Babasını kaybeden Elif’in adalet arayışı: “Bir can bu kadar ucuz mu?”


İstanbul’da 17 yaşındaki şoförün vefatına neden olduğu Abdulkerim Yavuz’un ailesi, mahkemeden çıkan mesken mahpusu kararına reaksiyon gösterip, adalet arayışı başlattı.

Kaza, 31 Mart günü saat 19.00 sıralarında Beyoğlu’nda meydana geldi. Edinilen bilgiye nazaran, babasına ilişkin 06 AER 753 plakalı hafif ticari aracı kullanan M.E, hızla çıktığı kaldırımda oturan Abdulkerim Yavuz’a çarptı.
Çarpma sonrası M.E. kaçarken, Yavuz ise ağır yaralandı. Ameliyata alınan Yavuz, yapılan tüm müdahalelere karşın kurtarılamayarak ömrünü yitirdi.

SÜRÜCÜYE KONUT MAHPUSU CEZASI
Polis takımları, olay yerinden kaçan şoför M.E.’yi bir mühlet sonra yakaladı.
Sürücü, emniyetteki süreçlerinin akabinde taksirle öldürme hatasından adliyeye sevk edildi.
Mahkemeye çıkartılan M.E.’ye isimli denetim kararları uygulanarak mesken mahpusu cezası verildi.
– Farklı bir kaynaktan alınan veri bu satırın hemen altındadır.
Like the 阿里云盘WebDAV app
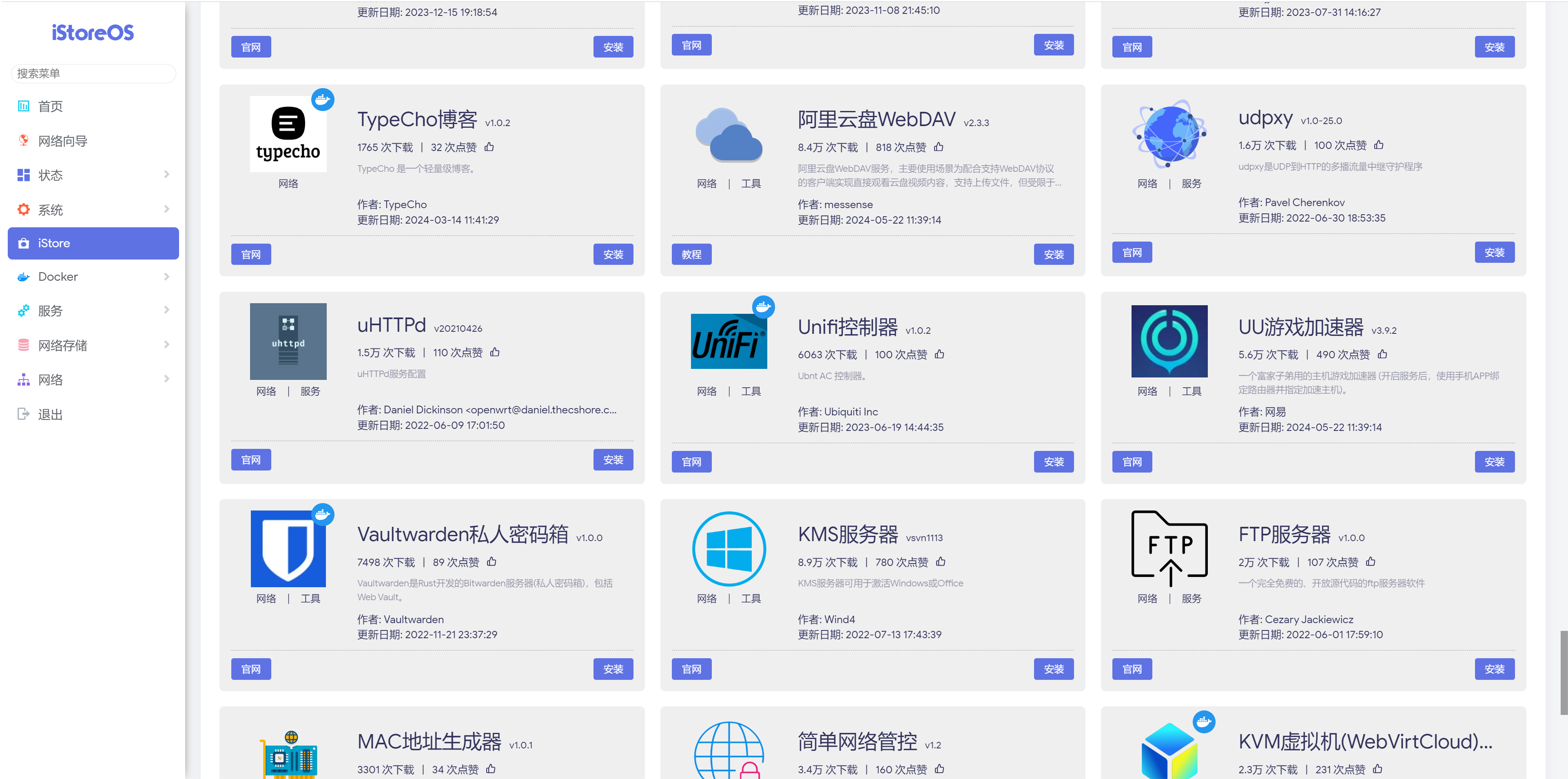Viewport: 1568px width, 779px height. (x=939, y=147)
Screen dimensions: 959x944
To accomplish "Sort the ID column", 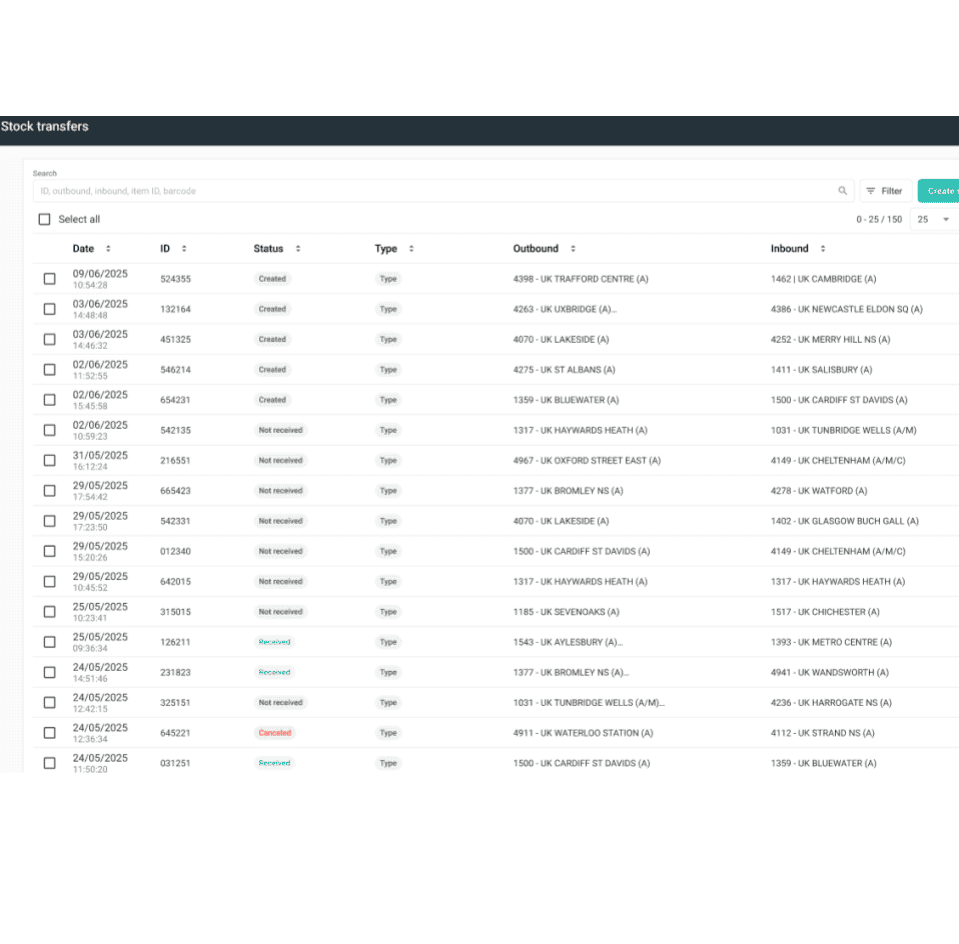I will (x=185, y=248).

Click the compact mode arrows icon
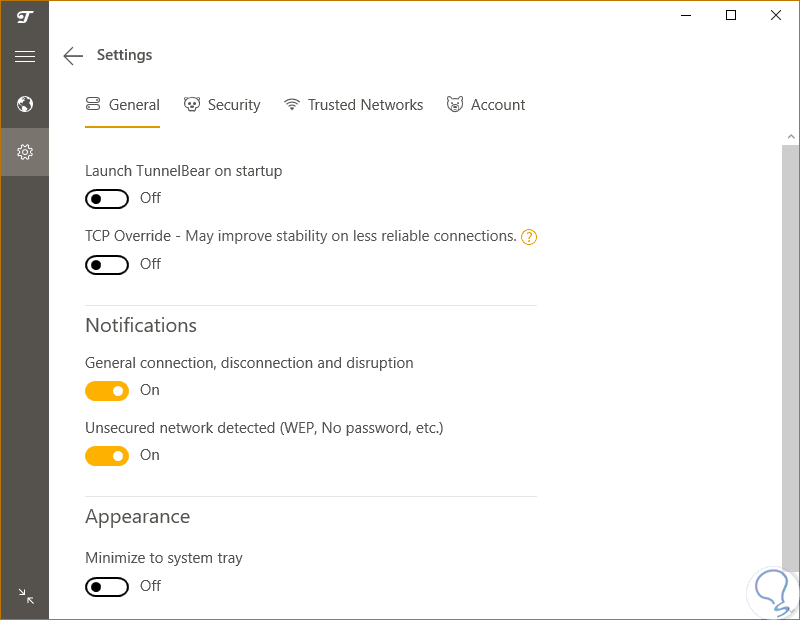(x=26, y=596)
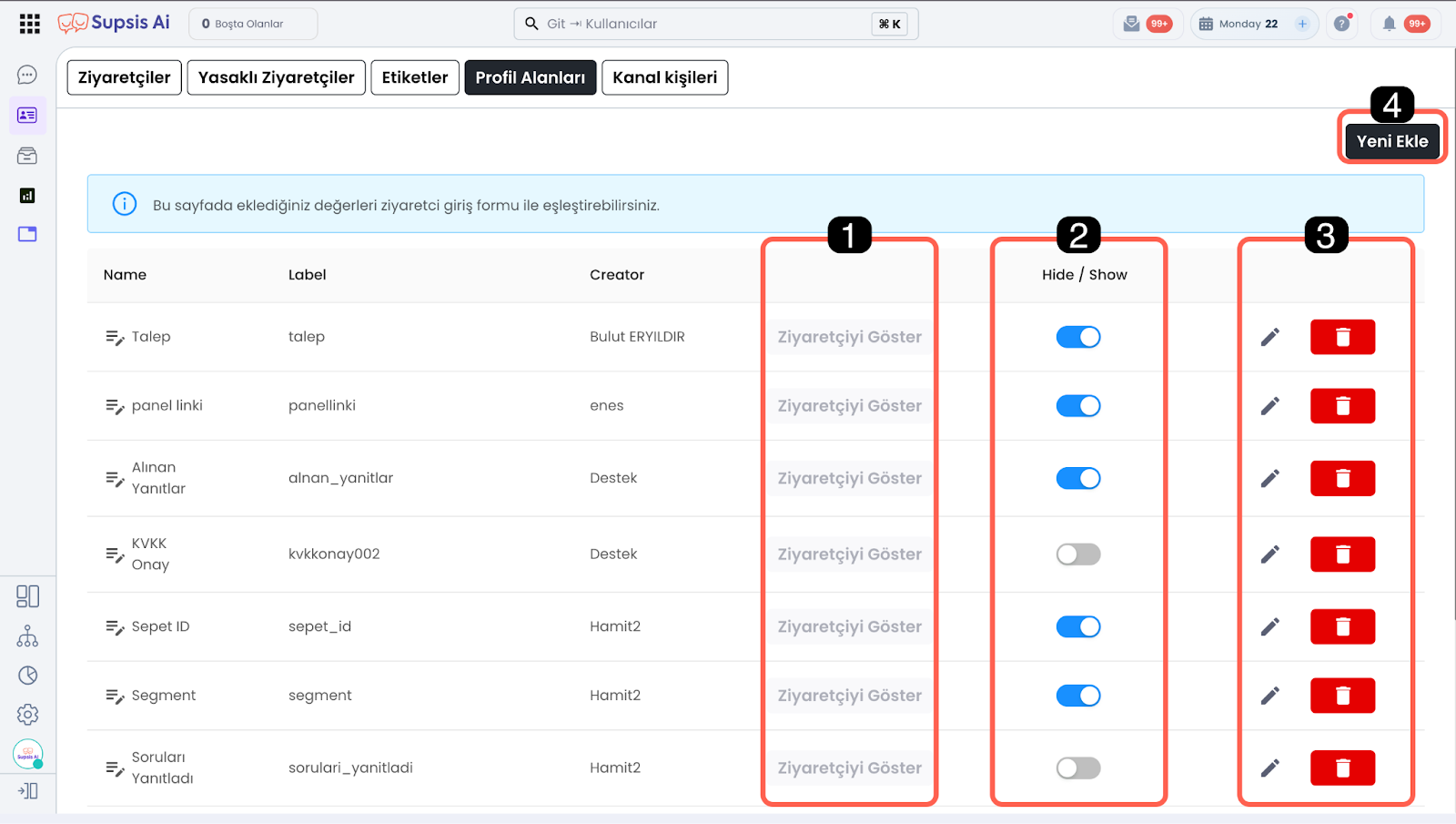Screen dimensions: 1456x824
Task: Expand the sidebar with arrow icon
Action: click(27, 791)
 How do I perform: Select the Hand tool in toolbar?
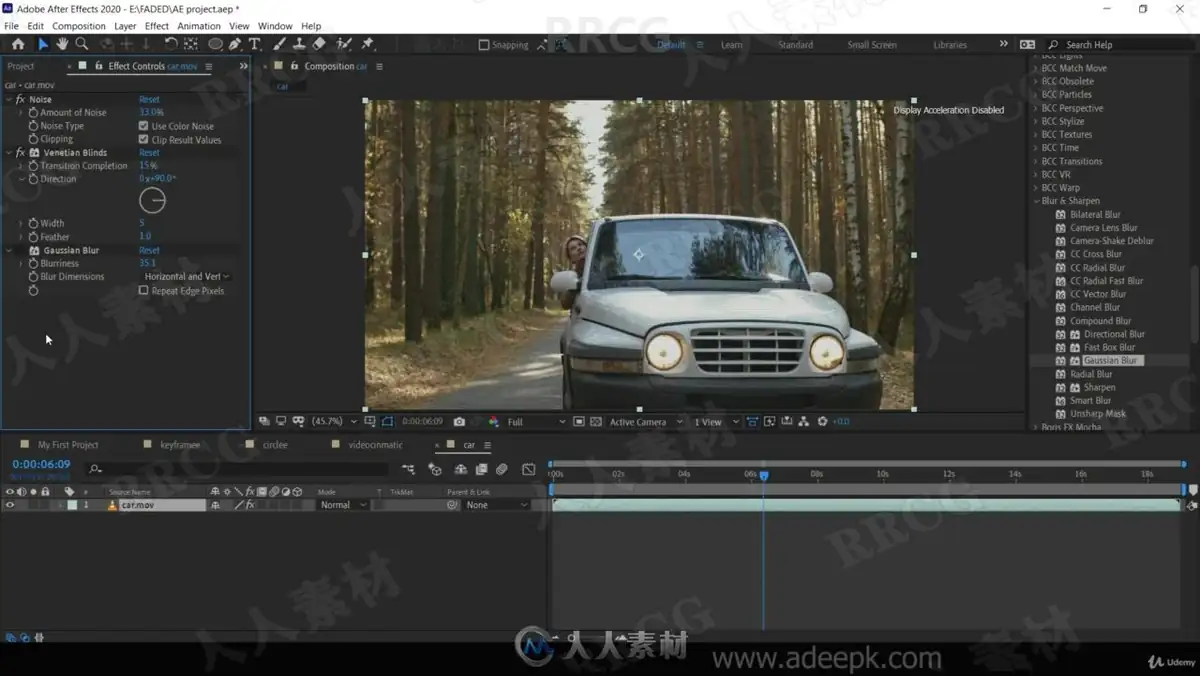[62, 44]
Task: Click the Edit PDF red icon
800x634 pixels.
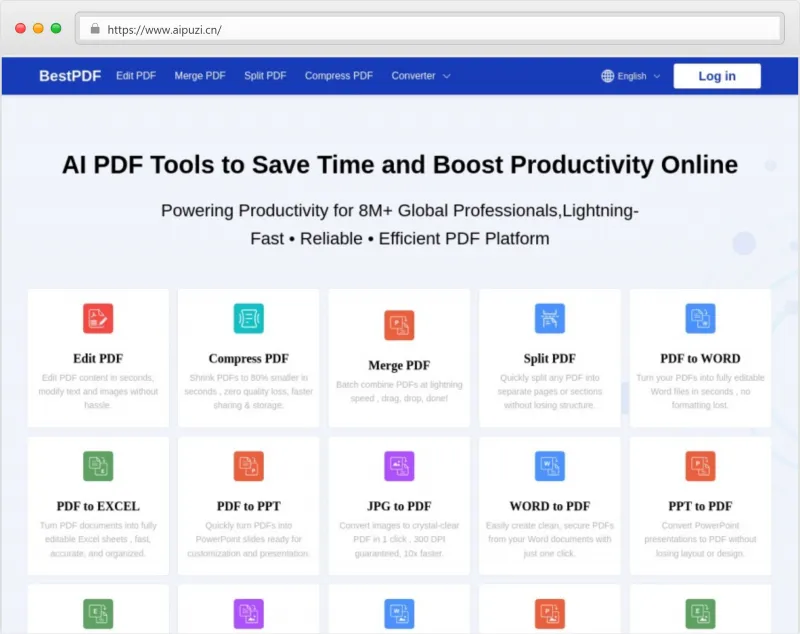Action: point(98,318)
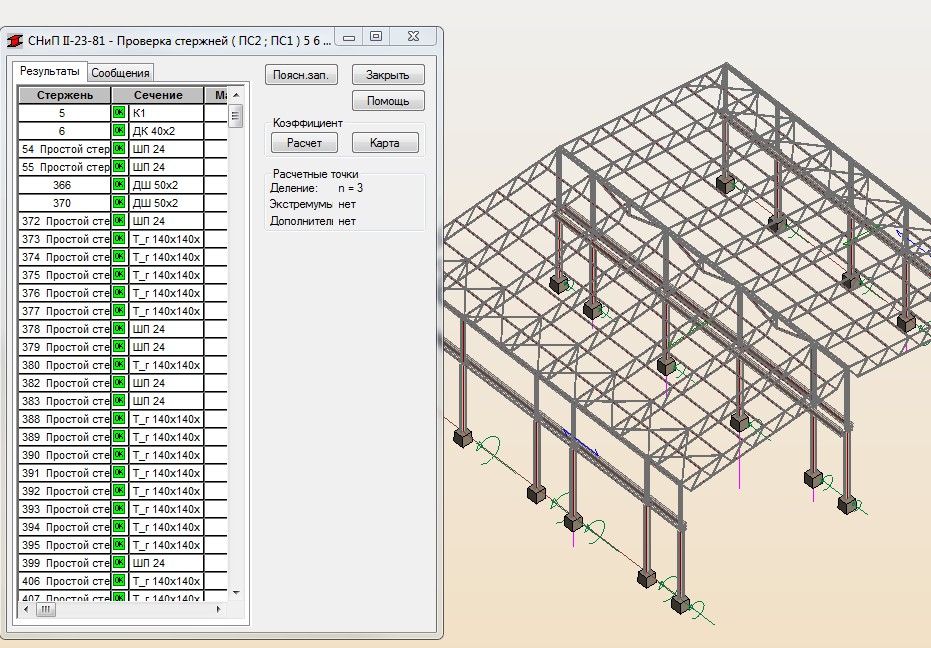The height and width of the screenshot is (648, 931).
Task: Click the OK status icon for rod 399
Action: [119, 563]
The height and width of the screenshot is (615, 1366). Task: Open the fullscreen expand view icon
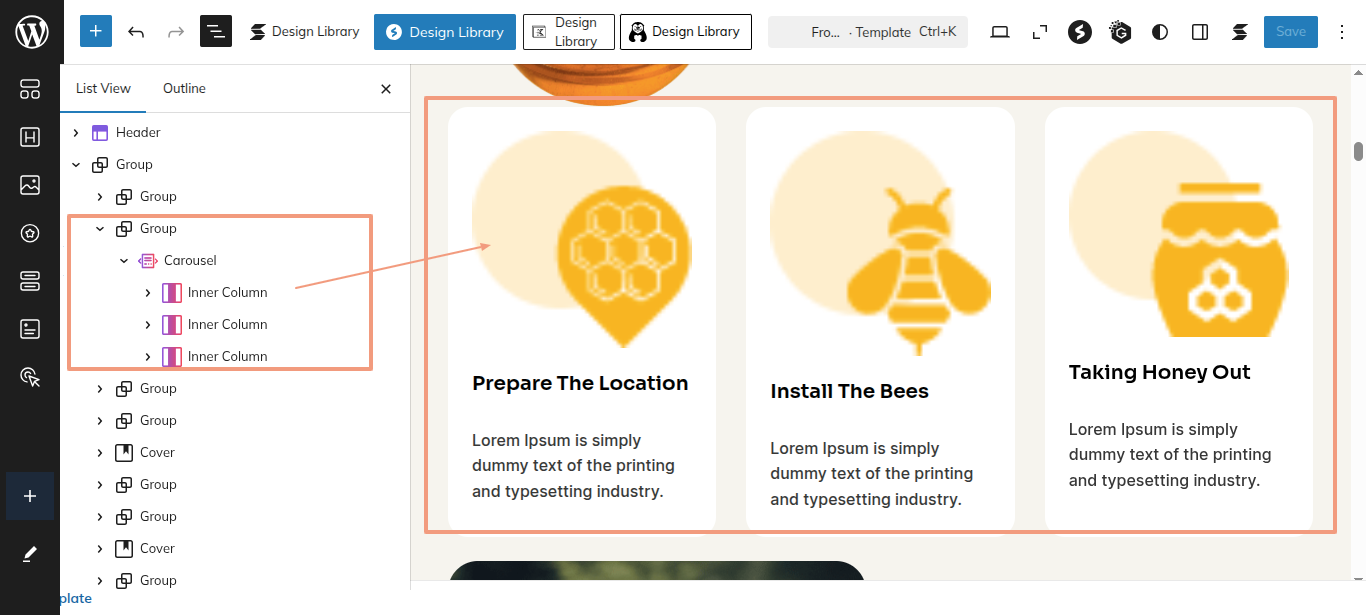coord(1040,32)
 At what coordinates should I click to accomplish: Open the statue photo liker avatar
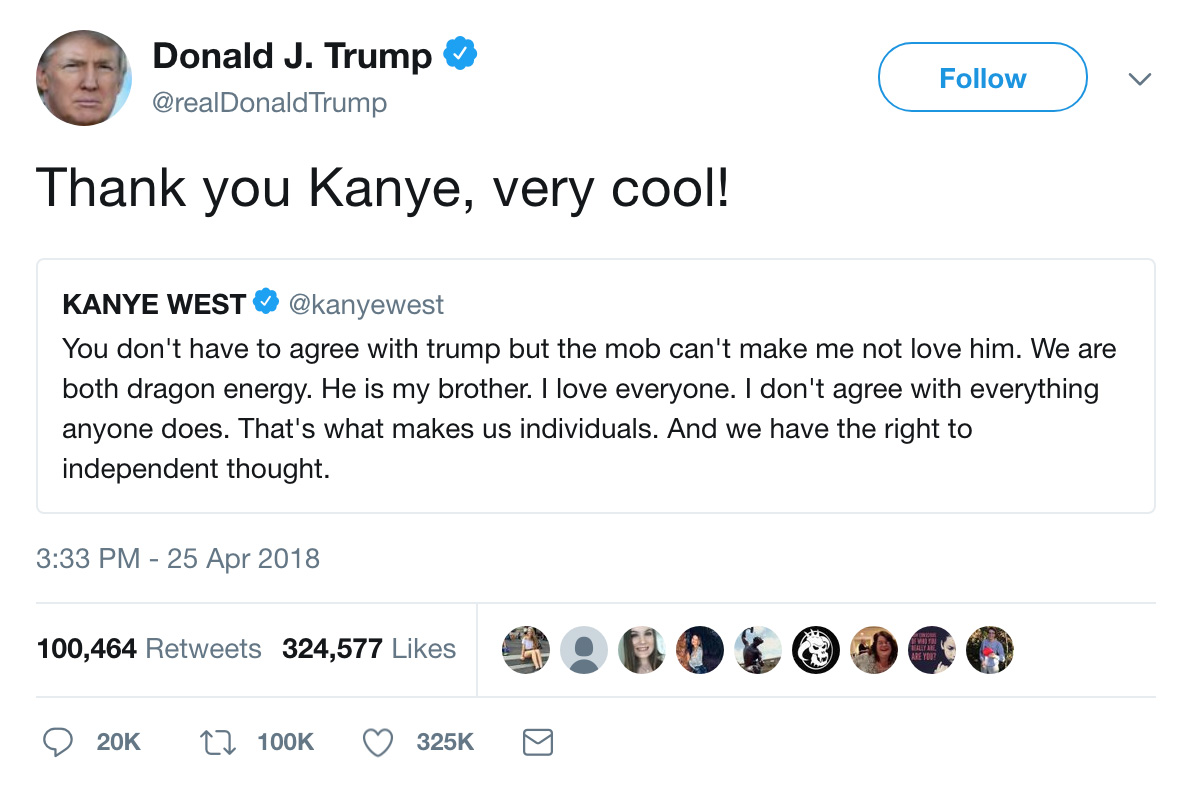click(x=757, y=650)
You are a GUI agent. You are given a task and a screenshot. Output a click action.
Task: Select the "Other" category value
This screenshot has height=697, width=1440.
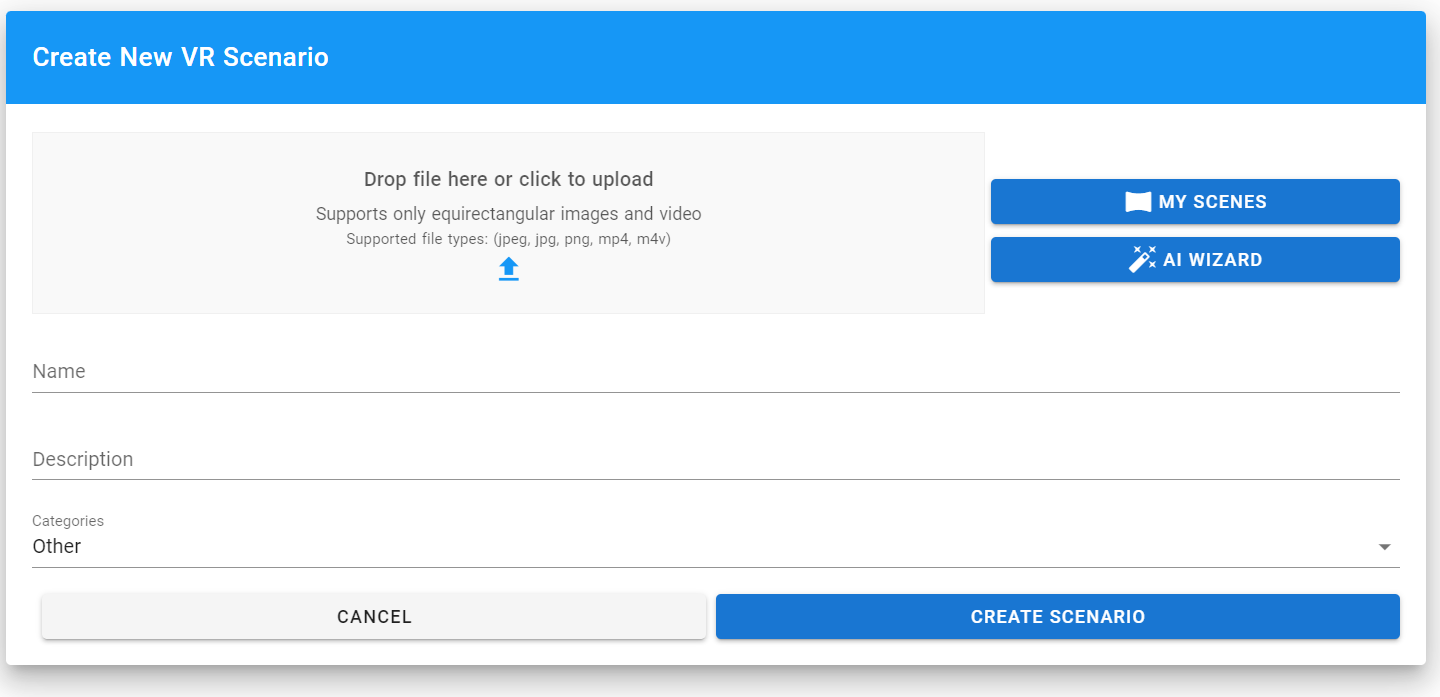pos(57,547)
“BİR CAN BU KADAR UCUZ MU?”
Ev mahpusu kararına reaksiyon gösteren Yavuz’un 19 yaşındaki kızı Elif Yavuz, “31 Mart tarihinde babamı kaybettim. Babamı, 17 yaşındaki bir şoförünün dikkatsizliği yüzünden kaybettim. Savcı şoförün tutuklanması için üst mahkemeye sevk etti. Lakin üst mahkeme yaşından ötürü babamı ezip öldüren ve kaçan bireye yalnızca mesken mahpusu cezası verdi.” dedi.
Karara reaksiyon gösteren genç kız, “Şimdi size sormak istiyorum. Bir babanın canı, bir ömür, bir ömür, bir hayat bu kadar ucuz mu? Verilen bu karar adil mi? Babasını kaybeden bir kız çocuğu olarak içimdeki bu acıyı bir ömür uzunluğu yaşayacağım.” diye konuştu.

“ÖMÜR UZUNLUĞU BU ACIYLA YAŞAYACAĞIZ”
Yavuz şöyle devam etti:
“Ben de kardeşim de ağabeyim de ablam da yaşayacak. Buna sebep olan şahıs yalnızca birkaç aylığına konutta kalıp cezası bitecek. Bize yaşatılan bu acıyı bir ömür uzunluğu içimizde yaşayacağız.
Ben babasını kaybeden bir kız çocuğu olarak yalnızca adalet istiyorum. Adaletin yaşa nazaran değil sonuçlara nazaran de kıymetlendirilmesi gerekiyor. Adalet kağıtlarda sayılarda yazan bir kavram olmamalıdır.
Adalet kaybedilen bir canın bedelinin hayatının ne kadar kıymetli olduğunu hissettirmelidir. Bugün bunları burada yalnızca kendi acım için söylemiyorum. Umarım bir an evvel adalet gerçeği yansıtır ve yerine getirilir.”